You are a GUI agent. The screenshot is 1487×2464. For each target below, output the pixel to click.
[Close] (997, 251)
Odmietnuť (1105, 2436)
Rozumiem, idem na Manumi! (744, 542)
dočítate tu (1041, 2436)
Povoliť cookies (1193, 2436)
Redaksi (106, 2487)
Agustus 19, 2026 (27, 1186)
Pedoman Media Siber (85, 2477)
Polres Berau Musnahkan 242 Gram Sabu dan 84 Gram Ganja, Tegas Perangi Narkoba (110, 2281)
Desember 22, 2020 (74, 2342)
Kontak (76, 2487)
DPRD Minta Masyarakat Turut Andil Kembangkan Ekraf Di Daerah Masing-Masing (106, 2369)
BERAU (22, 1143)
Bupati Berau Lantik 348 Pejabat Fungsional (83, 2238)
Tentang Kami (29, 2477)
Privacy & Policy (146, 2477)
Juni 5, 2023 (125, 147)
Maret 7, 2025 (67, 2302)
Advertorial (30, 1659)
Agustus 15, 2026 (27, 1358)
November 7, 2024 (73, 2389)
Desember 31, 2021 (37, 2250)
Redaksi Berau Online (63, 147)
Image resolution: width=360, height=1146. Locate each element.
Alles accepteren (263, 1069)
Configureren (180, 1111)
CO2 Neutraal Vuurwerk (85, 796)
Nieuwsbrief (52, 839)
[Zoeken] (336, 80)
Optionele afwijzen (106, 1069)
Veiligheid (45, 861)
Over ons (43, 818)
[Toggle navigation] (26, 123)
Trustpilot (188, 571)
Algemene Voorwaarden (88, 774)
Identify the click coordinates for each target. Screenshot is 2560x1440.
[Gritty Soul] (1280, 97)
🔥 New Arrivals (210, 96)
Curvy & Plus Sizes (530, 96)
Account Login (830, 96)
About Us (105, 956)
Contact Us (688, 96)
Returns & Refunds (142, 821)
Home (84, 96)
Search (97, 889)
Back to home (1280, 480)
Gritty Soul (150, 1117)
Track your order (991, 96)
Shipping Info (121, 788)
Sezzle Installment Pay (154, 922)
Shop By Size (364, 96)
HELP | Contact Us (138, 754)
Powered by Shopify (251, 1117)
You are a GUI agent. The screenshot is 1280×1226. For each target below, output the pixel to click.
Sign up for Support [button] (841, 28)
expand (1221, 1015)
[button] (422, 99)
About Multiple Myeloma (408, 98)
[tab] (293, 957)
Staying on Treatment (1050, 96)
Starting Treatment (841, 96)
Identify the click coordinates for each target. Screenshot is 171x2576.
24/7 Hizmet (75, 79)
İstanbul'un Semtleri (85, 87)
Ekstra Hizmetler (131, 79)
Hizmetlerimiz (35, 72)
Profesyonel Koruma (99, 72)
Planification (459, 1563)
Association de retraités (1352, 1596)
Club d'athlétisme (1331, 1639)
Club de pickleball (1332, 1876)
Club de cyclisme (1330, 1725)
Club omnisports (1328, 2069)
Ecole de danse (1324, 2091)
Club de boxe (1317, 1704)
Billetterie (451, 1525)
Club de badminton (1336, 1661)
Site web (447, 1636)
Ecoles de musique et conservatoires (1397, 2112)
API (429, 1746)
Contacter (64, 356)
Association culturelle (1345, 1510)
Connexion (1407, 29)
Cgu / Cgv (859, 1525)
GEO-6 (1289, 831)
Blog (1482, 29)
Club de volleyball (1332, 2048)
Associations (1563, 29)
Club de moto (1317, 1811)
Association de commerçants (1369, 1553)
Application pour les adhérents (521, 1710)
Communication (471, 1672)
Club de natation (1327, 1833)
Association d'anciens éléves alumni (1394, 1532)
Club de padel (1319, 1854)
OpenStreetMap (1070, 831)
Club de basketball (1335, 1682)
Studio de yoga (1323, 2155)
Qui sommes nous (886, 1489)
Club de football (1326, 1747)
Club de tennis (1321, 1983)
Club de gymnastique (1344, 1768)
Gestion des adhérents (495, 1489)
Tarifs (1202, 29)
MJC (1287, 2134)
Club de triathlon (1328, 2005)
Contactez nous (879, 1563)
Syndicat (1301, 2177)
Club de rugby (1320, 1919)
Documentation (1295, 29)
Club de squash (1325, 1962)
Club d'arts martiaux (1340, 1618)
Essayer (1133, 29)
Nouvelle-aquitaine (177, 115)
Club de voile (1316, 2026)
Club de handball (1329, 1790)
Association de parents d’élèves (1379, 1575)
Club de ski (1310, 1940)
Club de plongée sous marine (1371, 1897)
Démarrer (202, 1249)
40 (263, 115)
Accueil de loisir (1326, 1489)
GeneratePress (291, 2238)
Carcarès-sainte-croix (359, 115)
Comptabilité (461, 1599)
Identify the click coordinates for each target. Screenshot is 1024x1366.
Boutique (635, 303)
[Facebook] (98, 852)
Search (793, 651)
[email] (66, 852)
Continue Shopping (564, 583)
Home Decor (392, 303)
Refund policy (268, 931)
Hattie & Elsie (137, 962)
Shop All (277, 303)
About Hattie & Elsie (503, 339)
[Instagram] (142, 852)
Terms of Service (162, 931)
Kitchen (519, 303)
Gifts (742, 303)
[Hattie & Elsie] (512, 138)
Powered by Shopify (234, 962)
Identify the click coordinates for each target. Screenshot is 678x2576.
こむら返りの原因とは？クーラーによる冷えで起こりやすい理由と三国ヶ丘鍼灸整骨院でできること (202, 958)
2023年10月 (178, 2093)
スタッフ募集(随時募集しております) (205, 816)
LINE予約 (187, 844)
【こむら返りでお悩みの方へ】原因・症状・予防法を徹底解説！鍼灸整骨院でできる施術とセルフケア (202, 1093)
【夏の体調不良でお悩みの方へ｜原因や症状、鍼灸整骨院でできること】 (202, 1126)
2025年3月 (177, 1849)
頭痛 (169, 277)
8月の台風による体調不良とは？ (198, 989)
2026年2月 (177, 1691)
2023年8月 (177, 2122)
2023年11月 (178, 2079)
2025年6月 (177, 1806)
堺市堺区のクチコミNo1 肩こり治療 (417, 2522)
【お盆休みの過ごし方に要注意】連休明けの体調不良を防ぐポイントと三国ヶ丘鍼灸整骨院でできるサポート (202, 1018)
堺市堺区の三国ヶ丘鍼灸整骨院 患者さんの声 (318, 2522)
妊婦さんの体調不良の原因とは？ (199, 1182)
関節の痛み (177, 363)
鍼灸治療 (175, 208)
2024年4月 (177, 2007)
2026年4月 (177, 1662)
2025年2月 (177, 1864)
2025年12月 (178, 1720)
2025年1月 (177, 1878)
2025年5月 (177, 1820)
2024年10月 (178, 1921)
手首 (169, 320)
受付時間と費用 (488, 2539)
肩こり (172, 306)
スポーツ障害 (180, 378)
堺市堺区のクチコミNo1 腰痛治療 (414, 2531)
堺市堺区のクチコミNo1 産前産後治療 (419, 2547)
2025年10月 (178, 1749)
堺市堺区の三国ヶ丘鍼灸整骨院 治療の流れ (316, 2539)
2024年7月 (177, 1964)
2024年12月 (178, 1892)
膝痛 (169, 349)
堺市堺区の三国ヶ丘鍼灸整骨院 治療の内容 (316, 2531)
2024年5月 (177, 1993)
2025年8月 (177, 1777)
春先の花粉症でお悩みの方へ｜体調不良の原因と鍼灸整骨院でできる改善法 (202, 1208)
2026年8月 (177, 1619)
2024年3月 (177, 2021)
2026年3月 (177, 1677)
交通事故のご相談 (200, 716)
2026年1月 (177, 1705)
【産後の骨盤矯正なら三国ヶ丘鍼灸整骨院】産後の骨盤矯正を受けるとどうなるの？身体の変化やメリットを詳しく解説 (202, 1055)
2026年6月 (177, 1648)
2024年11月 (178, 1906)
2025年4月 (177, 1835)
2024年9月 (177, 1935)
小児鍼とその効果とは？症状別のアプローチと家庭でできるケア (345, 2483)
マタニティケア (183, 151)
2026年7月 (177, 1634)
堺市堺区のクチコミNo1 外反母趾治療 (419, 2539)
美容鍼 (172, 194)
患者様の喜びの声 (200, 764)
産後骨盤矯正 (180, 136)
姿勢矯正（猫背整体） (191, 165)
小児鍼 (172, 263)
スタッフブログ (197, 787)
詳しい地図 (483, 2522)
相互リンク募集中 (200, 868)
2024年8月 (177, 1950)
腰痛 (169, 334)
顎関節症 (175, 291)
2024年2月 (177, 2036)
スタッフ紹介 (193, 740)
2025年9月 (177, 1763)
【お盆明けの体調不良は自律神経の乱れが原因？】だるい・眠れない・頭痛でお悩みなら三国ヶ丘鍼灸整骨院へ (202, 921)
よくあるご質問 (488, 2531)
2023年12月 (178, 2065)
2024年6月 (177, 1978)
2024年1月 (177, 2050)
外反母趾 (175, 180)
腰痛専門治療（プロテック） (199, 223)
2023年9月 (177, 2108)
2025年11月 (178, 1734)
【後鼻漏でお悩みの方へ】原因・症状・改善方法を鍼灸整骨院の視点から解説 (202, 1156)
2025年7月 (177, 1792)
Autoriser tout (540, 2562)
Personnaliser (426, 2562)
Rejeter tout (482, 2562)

_YOUR INSTRUCTIONS_
With the line containing "腰痛 (169, 334)" as the start and the last line of the material above as the end, copy that run of lines exactly, both ends included, and nothing more.

_REPLY TO THE TASK_
腰痛 (169, 334)
顎関節症 (175, 291)
2024年2月 (177, 2036)
スタッフ紹介 (193, 740)
2025年9月 (177, 1763)
【お盆明けの体調不良は自律神経の乱れが原因？】だるい・眠れない・頭痛でお悩みなら三国ヶ丘鍼灸整骨院へ (202, 921)
よくあるご質問 (488, 2531)
2023年12月 (178, 2065)
2024年6月 (177, 1978)
2024年1月 (177, 2050)
外反母趾 (175, 180)
腰痛専門治療（プロテック） (199, 223)
2023年9月 (177, 2108)
2025年11月 (178, 1734)
【後鼻漏でお悩みの方へ】原因・症状・改善方法を鍼灸整骨院の視点から解説 (202, 1156)
2025年7月 (177, 1792)
Autoriser tout (540, 2562)
Personnaliser (426, 2562)
Rejeter tout (482, 2562)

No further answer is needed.